Before Sunrise est tout bonnement
époustouflant. Cependant, avant d’expliquer en quoi ce film est un trait de
génie dans le monde cinématographique, revenons sur quelques points techniques
qui font de ce film et de ces successeurs des œuvres bien singulières.
Comme vous l’aurez peut être
compris, Before Sunrise (1995) est le premier opus d’une trilogie composée de
Before Sunset (2004) et Before Midnight (2013). Maintenant, comme vous l’aurez
peut être remarqué, les trois volets sont espacés dans le temps de 9 ans. Ceci
n’est pas fortuit car l’histoire comptée évolue elle aussi de 9 années, suivant
ainsi la transformation biologique des protagonistes. Pour finir, les deux
acteurs principaux, Ethan Hawke et Julie Delpy, ont étroitement participé avec
Richard Linklater au développement des scénarios, fondés, si on en croit la
rumeur sur une idée autobiographique de ce dernier.

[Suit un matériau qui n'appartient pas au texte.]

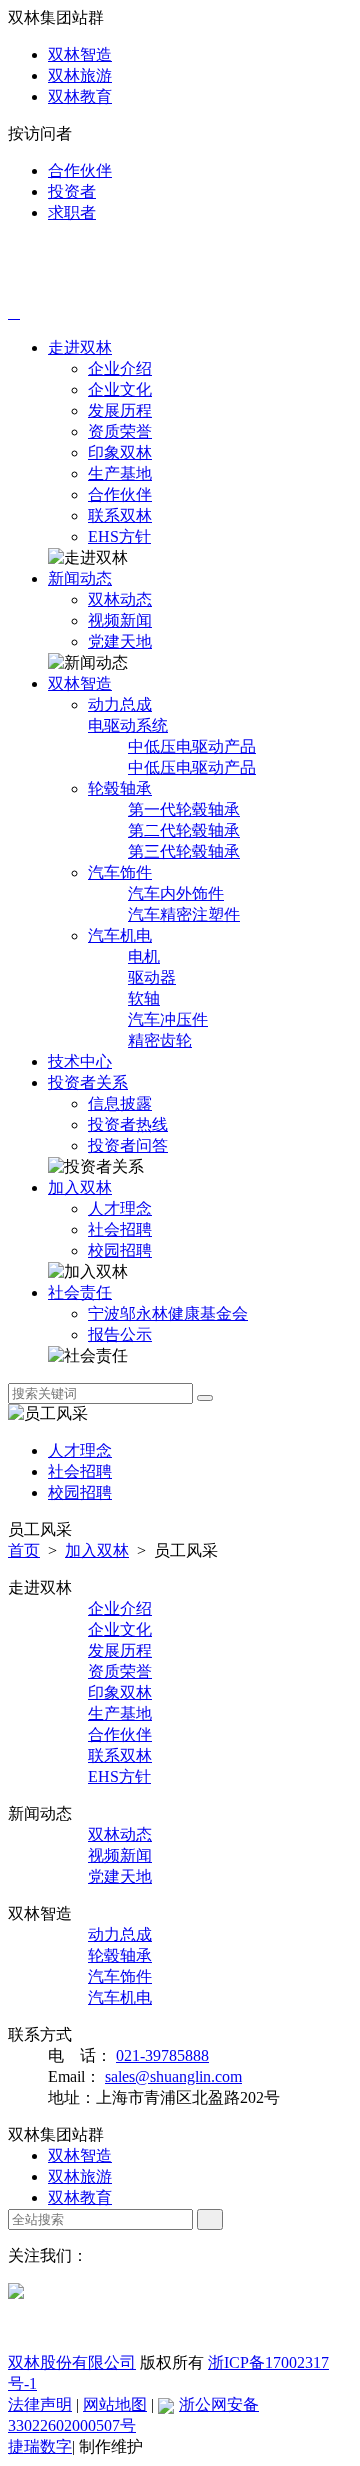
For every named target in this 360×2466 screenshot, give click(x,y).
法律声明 (40, 2404)
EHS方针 (119, 536)
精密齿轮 (160, 1040)
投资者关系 (88, 1082)
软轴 (144, 998)
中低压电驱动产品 (192, 746)
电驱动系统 (128, 725)
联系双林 (120, 515)
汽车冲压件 (168, 1019)
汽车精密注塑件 (184, 914)
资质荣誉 (120, 431)
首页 (24, 1550)
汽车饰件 (120, 872)
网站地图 (115, 2404)
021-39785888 (162, 2055)
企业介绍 (120, 368)
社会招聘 (120, 1229)
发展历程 (120, 410)
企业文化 (120, 389)
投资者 (72, 191)
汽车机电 (120, 935)
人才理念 (120, 1208)
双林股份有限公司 (72, 2362)
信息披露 (120, 1103)
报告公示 (120, 1334)
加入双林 (80, 1187)
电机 (144, 956)
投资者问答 (128, 1145)
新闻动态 (80, 578)
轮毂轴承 (120, 788)
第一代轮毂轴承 (184, 809)
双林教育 (80, 96)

Revenons maintenant au film dont
le synopsis n’est pas, à premières vues, des plus exaltant. Jeune
américain de passage en Europe, Jesse aborde Céline, étudiante française, dans
un train entre Budapest et Vienne. A Vienne, il lui demande de descendre pour
l'accompagner dans une visite de la ville pendant les 14 heures qui le séparent
du décollage de son avion pour les Etats-Unis. Amusée, peut-être séduite,
Céline accepte.
Before Sunrise est bleufant. Il
est beau et léger et reste remarquable de par sa fluidité. La première fluidité
qui frappe est celle du langage. Le film est très bavard mais cela n’est, ici,
aucunement un reproche. En effet, les dialogues sont parfaitement ficelés et s’enchainent
d’une façon presque miraculeuse. Pas un seul mot ou une seule phrase parait mal
placés à tel point que même les blancs sont passionnants. Cette fluidité du langage
(également corporel) est si bien retranscrite car les acteurs semblent faits
pour jouer l’un avec l’autre. A les regarder, on se croirait vraiment en face d’une
rencontre amoureuse entre deux inconnus. Ne vous méprenez pas, lorsque je parle
de fluidité, je ne parle pas de quelque chose qui paraitrait prédestinée mais
de quelque chose qui parait belle et bien réelle.
La deuxième fluidité qui frappe
est celle du temps qui passe. Le film ne dure (malheureusement) qu’1h40 tandis
que l’histoire se passe sur 14h. Cependant, et c’est là que se trouve la
prouesse du film, on a réellement l’impression de les suivre durant tout le temps
qu’ils passent ensemble. Cette impression est tout simplement géniale et
profondément agréable car on les découvre en même temps qu’ils se découvrent.
On apprend à connaitre ces deux personnages hauts en couleurs. Céline (Julie
Delpy) est phénoménale car elle est tour à tour espiègle, directe, emportée, vulgaire,
triste, poétique, tendre, intellectuelle, enjouée… On les suit comme si
on était invisible et on s’attache à eux si bien qu’on ne voit pas le temps
passé. On les suit dans la rue, dans le tramway, dans le parc, au bar, partout…
et toujours avec cette impression enivrante d’être sur place. Richard Linklater finit d'ailleurs le film brillamment en nous remontrant tous les endroits VIDES (car à l'aube) où les deux tourtereaux nous ont promené.
Pour finir, j’ajouterai que le
film est rempli de rencontres incroyables qui font de l’histoire un récit
fantastique. Je citerai notamment la rencontre avec les trois acteurs de
théâtre autrichiens, celle avec la voyante ou encore celle avec le poète sur
les quais.
Pour citer quelqu’un qui se reconnaitra,
ce film est l’un des plus beaux films jamais réalisés sur la naissance du
sentiment amoureux. Si j’avais un vœu à faire, j’aimerais oublier ce film à
chaque fois que je le vois pour pouvoir le re-regarder indéfiniment.